The big picture here is that three customers' data was compromised -- customers in this context means entire platforms using Zendesk for support, not users. If the customers were, say, WePay, Box.net and OpenTable (random companies taken from their portfolio), this is potentially hundreds of thousands of users.
Also, it is a big deal because (as a former support person I know this), users often send in sensitive info with their support requests: SSNs, full credit card info with CVV data, date of birth (yes, sometimes all in the same message).
It doesn't sound like the investigation is complete, so we really don't know what was exposed. If this was a sophisticated intrusion, the attackers may have covered the evidence that a lot more was taken, but just didn't quite get it all cleaned up.
What a short-sighted comment. Dig a little further down. If this is their reponse to an issue that affects three customers it sends a message that every customer is important. Their reponse makes me, a potential customer, trust that they take these matters seriously.
Obviously you can also take the opinion that this should have never happened and question their competence and security. I personally weigh their response and transparency more than the issue itself, but it may seem easier since the impact to overall customers was relatively small.

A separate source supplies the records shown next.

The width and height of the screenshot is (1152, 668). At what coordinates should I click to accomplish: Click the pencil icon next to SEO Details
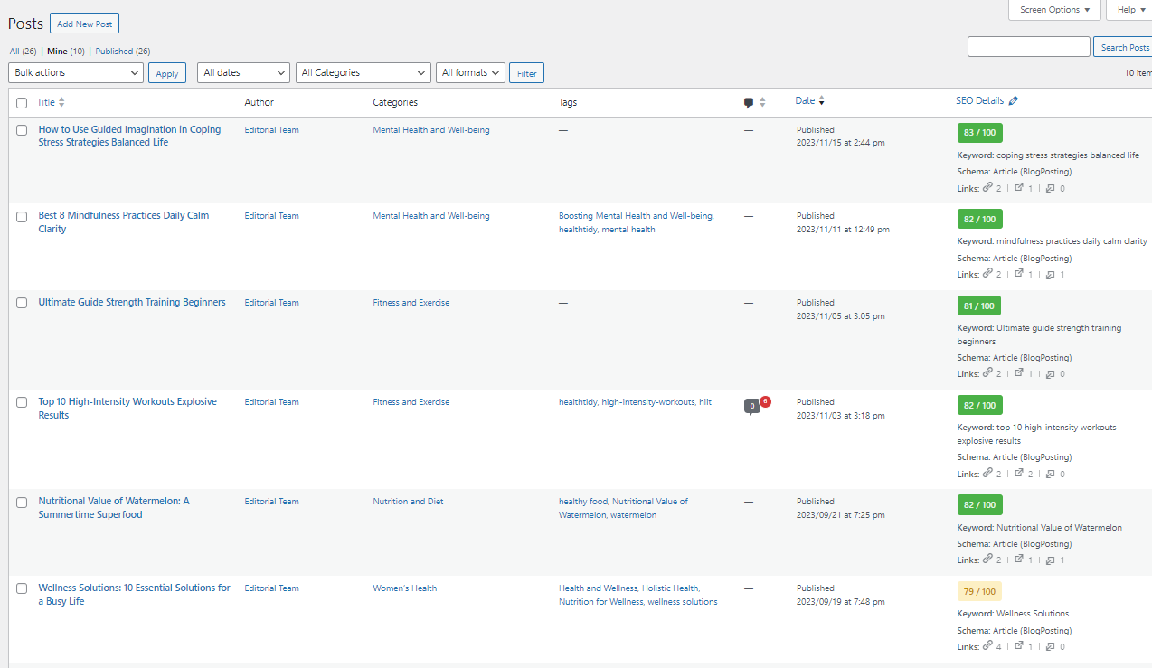(x=1013, y=101)
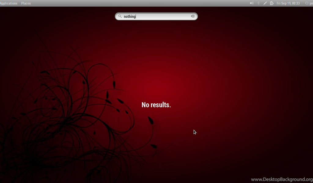Click the www.DesktopBackground.org watermark

[281, 179]
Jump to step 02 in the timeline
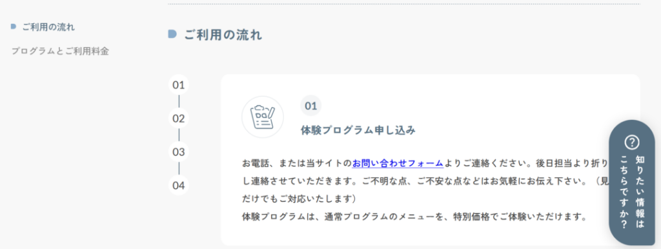 [x=179, y=119]

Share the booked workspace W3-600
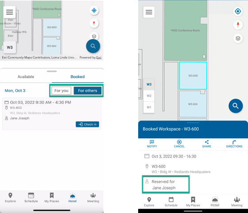(206, 144)
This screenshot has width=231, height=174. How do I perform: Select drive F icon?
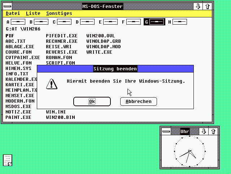click(x=133, y=22)

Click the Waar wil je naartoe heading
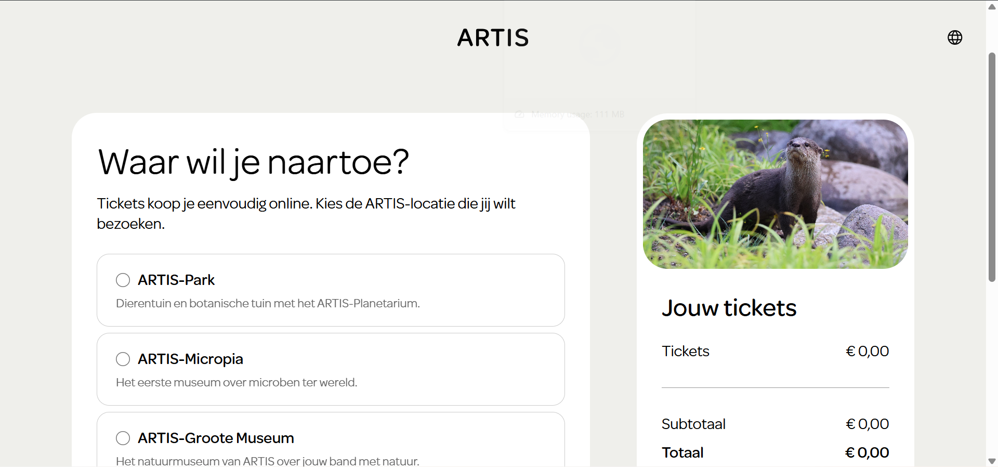[x=253, y=162]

Their response seems to have been handled well and may even generate some positive PR. That may change if it turns out to have been one of the recent Rails security flaws.
My thoughts exactly, lol. The headline is truly hilarious when you consider the typically quite spectacular number of compromised accounts reported in most other high-caliber incidents.
For the record, when I wrote the above comment, the headline of this thread was "Zendesk was hacked, 3 customers affected". It has been changed since, without due notice of course. I wonder why...
Now, my comment looks like I'm a nutjob and have a personal gripe with Zendesk or something.
That the three customers were Twitter, Pinterest and Tumblr didn't come out until later as well.
The original title still makes perfect sense. Maybe "3 customers" made sense to me because I'm already familiar with Zendesk, but it immediately struck me as a big deal.
Also, it is a big deal because (as a former support person I know this), users often send in sensitive info with their support requests: SSNs, full credit card info with CVV data, date of birth (yes, sometimes all in the same message).